We first compute $A\mathbf{u}$. We have

\[A\mathbf{u} = \begin{bmatrix}

-1 & 2 \\

0 & -1

\end{bmatrix} \begin{bmatrix}

1\\

0

\end{bmatrix}=

\begin{bmatrix}

-1\\

0

\end{bmatrix}

=-\begin{bmatrix}

1\\

0

\end{bmatrix}=-\mathbf{u}.\]
Thus we have

\[A\mathbf{u}=-\mathbf{u}.\]

Then using this result repeatedly we have

\begin{align*}

A^2\mathbf{u}=A(A\mathbf{u})=A(-\mathbf{u})=-A\mathbf{u}=-(-\mathbf{u})=\mathbf{u}.

\end{align*}

Thus we have

\[A^2\mathbf{u}=\mathbf{u}.\]

Next, we compute

\[A^3\mathbf{u}=A(A^2\mathbf{u})=A(\mathbf{u})=-\mathbf{u}.\] Now you see the pattern and obtain

\begin{align*}

A^n\mathbf{u}=\begin{cases}

-\mathbf{u} & \text{ if } n \text{ is odd}\\

\mathbf{u} & \text{ if } n \text{ is even}.

\end{cases} \tag{*}

\end{align*}

(To prove this pattern, use mathematical induction. See below.)

Thus we conclude that

\[A^{2017}\mathbf{u}=-\mathbf{u}=\begin{bmatrix}

-1\\

0

\end{bmatrix}\]
since $2017$ is odd.

### The proof of the formula.

For completeness, we prove the pattern (*) we see above.

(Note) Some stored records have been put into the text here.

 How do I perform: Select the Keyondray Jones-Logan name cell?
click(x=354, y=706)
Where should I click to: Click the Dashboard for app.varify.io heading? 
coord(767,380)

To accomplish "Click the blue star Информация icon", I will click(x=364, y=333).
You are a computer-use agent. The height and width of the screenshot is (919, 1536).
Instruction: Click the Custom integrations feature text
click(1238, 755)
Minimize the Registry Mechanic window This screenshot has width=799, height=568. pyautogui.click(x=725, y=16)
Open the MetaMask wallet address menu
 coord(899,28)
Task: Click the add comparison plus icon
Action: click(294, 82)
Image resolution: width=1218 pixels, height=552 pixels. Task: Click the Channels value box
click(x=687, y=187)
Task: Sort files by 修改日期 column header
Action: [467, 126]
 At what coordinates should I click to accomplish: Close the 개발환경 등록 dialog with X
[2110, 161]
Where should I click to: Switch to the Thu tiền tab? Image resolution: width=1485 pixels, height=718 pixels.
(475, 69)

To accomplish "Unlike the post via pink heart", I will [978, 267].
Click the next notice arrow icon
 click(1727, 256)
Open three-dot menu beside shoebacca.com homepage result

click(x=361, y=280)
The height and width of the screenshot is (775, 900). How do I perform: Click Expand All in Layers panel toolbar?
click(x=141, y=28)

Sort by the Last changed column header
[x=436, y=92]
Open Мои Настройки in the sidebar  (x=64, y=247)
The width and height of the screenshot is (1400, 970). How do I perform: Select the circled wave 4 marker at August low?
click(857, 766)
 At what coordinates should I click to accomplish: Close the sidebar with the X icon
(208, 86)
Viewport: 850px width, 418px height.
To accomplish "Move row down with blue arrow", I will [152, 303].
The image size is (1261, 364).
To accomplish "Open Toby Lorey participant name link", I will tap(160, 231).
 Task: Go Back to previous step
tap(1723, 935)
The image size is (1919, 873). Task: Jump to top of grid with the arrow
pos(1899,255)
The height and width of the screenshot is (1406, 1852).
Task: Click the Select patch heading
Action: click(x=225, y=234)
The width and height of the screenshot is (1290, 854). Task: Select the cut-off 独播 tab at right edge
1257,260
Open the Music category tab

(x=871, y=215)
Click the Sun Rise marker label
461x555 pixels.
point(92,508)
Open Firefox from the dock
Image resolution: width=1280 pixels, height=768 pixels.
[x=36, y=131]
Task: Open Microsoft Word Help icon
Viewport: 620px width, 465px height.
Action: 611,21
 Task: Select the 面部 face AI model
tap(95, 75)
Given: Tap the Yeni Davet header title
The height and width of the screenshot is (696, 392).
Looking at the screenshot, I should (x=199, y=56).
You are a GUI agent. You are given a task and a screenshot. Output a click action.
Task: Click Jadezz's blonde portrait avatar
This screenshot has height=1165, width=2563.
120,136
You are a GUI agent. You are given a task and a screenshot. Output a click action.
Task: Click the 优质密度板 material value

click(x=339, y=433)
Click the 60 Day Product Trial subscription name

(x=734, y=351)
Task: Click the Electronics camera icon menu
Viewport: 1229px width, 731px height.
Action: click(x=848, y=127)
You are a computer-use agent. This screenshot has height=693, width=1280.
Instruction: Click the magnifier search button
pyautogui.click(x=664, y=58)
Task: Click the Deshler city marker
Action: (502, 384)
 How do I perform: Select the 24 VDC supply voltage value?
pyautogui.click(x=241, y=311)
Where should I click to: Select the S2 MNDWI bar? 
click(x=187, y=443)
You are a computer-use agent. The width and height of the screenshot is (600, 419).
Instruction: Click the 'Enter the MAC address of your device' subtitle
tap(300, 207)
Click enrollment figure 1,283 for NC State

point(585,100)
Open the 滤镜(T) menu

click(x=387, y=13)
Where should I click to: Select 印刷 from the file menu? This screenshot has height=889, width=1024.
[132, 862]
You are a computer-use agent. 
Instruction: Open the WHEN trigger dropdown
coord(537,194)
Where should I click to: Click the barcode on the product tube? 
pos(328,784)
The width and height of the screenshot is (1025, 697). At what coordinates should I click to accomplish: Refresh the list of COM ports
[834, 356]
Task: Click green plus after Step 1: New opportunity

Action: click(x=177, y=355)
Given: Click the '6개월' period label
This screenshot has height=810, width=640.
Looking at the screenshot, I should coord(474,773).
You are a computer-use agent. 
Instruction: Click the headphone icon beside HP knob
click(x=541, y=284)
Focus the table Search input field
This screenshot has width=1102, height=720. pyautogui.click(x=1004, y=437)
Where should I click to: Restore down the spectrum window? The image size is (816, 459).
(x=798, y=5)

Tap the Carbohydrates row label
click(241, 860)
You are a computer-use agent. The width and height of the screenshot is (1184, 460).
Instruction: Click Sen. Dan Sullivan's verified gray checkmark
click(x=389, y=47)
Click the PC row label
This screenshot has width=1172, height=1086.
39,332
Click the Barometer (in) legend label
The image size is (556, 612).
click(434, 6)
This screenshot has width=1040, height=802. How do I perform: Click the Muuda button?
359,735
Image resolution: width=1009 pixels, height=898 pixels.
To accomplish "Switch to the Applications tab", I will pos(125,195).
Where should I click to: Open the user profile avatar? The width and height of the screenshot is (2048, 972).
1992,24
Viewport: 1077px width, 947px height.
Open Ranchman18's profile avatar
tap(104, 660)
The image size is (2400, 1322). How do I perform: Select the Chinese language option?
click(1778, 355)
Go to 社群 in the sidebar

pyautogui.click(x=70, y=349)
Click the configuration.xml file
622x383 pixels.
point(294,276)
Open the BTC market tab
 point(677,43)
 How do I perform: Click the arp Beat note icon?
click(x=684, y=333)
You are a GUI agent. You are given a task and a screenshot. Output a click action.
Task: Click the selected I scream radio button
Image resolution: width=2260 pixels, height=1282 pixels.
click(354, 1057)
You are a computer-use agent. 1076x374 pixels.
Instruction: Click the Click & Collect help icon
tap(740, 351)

We use mathematical induction.

When $n=1$, we computed $A\mathbf{u}=-\mathbf{u}$ and the base case is true.

Suppose that(*) is true for $n=k$.

Then we have

\begin{align*}

A^{k+1}\mathbf{u}=A(A^{k}\mathbf{u}) &=

\begin{cases}

A(-\mathbf{u}) &\text{ if } k \text{ is odd}\\

A(\mathbf{u}) & \text{ if } k \text{ is even}

\end{cases} \\

&=\begin{cases}

-A\mathbf{u} &\text{ if } k \text{ is odd}\\

A\mathbf{u} & \text{ if } k \text{ is even}

\end{cases} \\

& =\begin{cases}

\mathbf{u} &\text{ if } k \text{ is odd}\\

-\mathbf{u} & \text{ if } k \text{ is even}

\end{cases}

& =\begin{cases}

\mathbf{u} &\text{ if } k+1 \text{ is even}\\

-\mathbf{u} & \text{ if } k+1 \text{ is odd}

\end{cases}

\end{align*}

Here the second equality follows from the induction hypothesis.

This proves (*) for $n=k+1$ and this completes the induction step and (*) is true for any positive integer $n$.